» DIRECTION: Render each line of the records below as a string in a JSON list, one string per line, skipping blank lines and leaving out the pictures.

» EXERCISE MATERIALS:
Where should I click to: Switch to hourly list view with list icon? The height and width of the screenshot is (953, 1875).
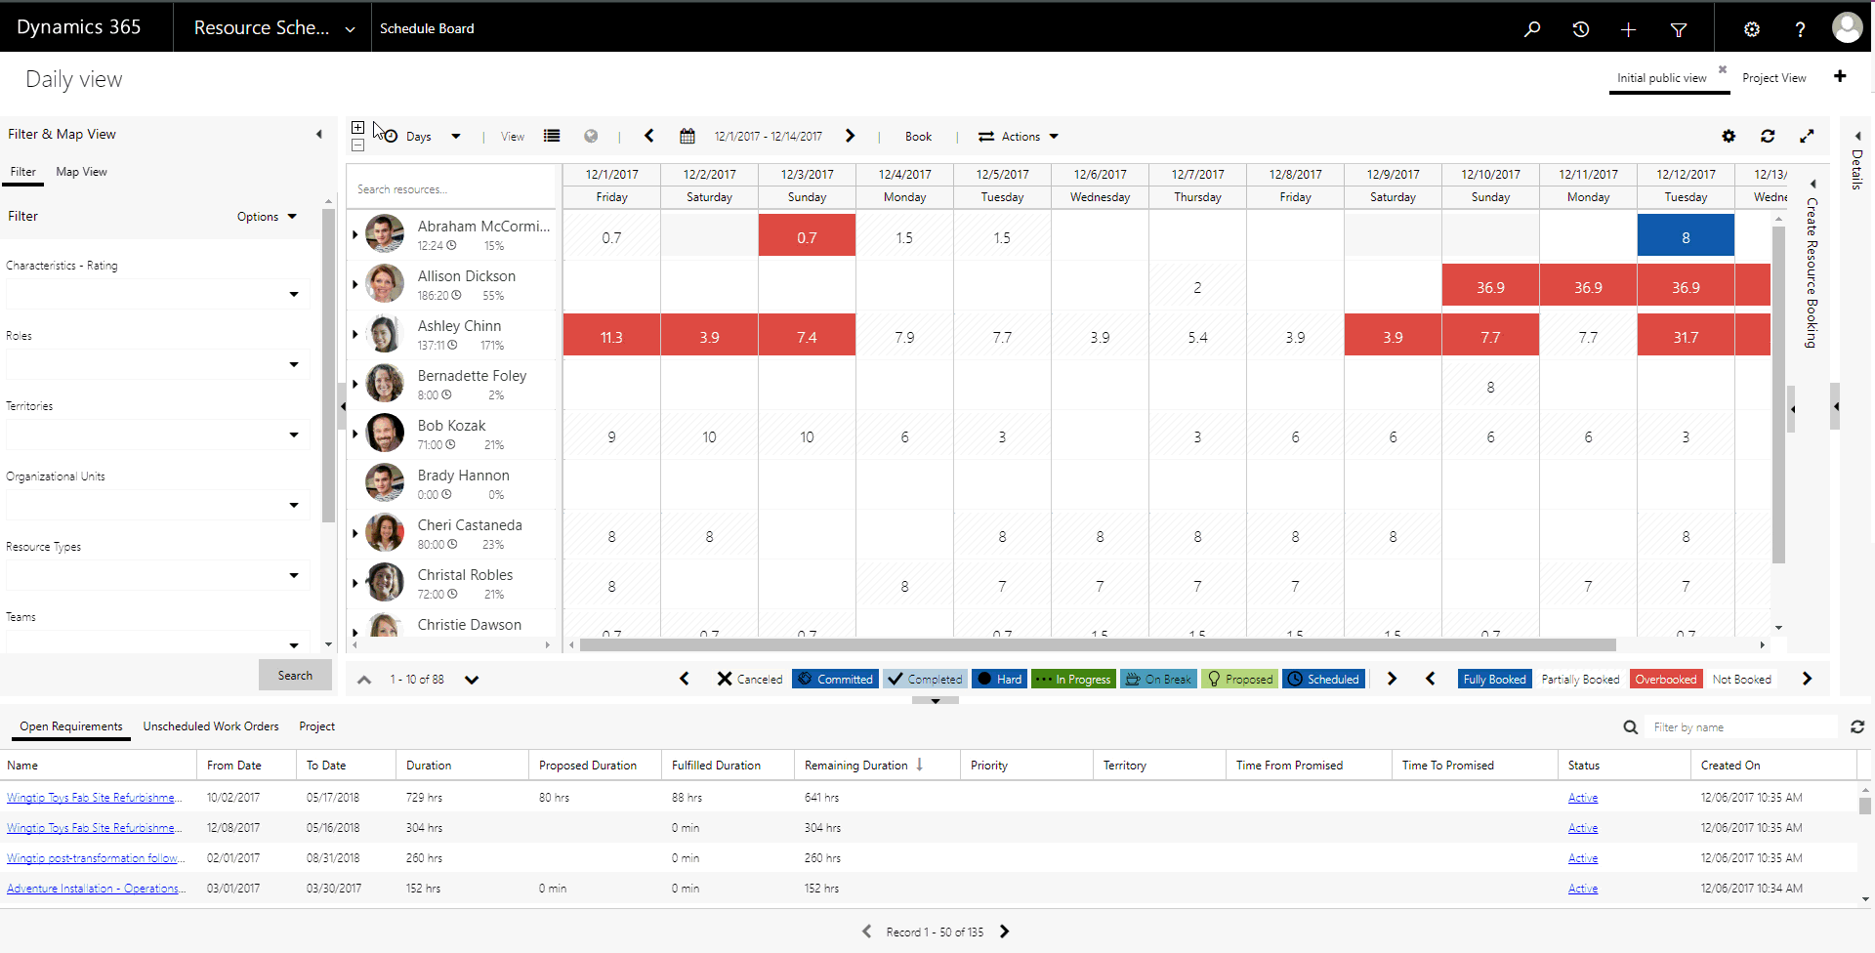[x=552, y=136]
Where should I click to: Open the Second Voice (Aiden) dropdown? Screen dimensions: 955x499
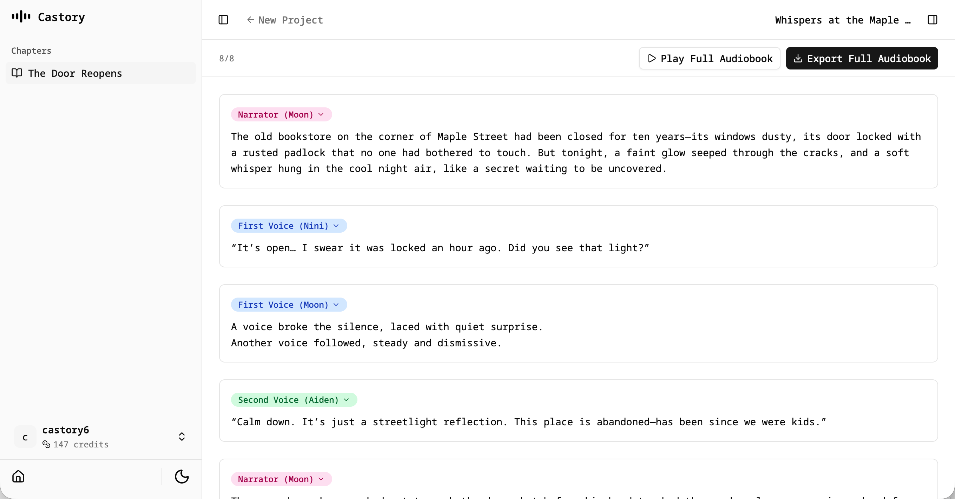[x=294, y=399]
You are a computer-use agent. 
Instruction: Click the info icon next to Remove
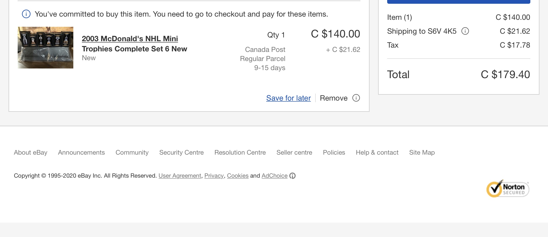(356, 98)
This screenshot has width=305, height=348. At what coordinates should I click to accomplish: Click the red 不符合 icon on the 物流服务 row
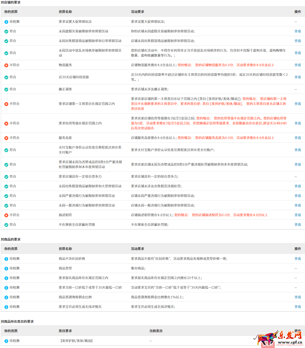(x=6, y=65)
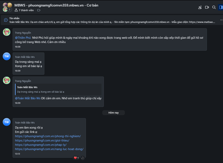
Task: Click the pinned message chat bubble icon
Action: [x=6, y=20]
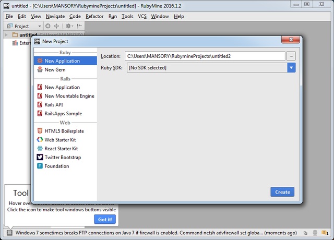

» COMPLETED TASK:
[
  "Where should I click to: Switch to hourly list view with list icon? The height and width of the screenshot is (953, 1875).",
  "[x=552, y=136]",
  "Where should I click to: Open the Second Voice (Aiden) dropdown? Screen dimensions: 955x499",
  "[x=294, y=399]",
  "You are a computer-use agent. ",
  "Instruction: Click the info icon next to Remove",
  "(356, 98)",
  "This screenshot has width=305, height=348. At what coordinates should I click to accomplish: Click the red 不符合 icon on the 物流服务 row",
  "(x=6, y=65)",
  "Task: Click the pinned message chat bubble icon",
  "Action: [x=6, y=20]"
]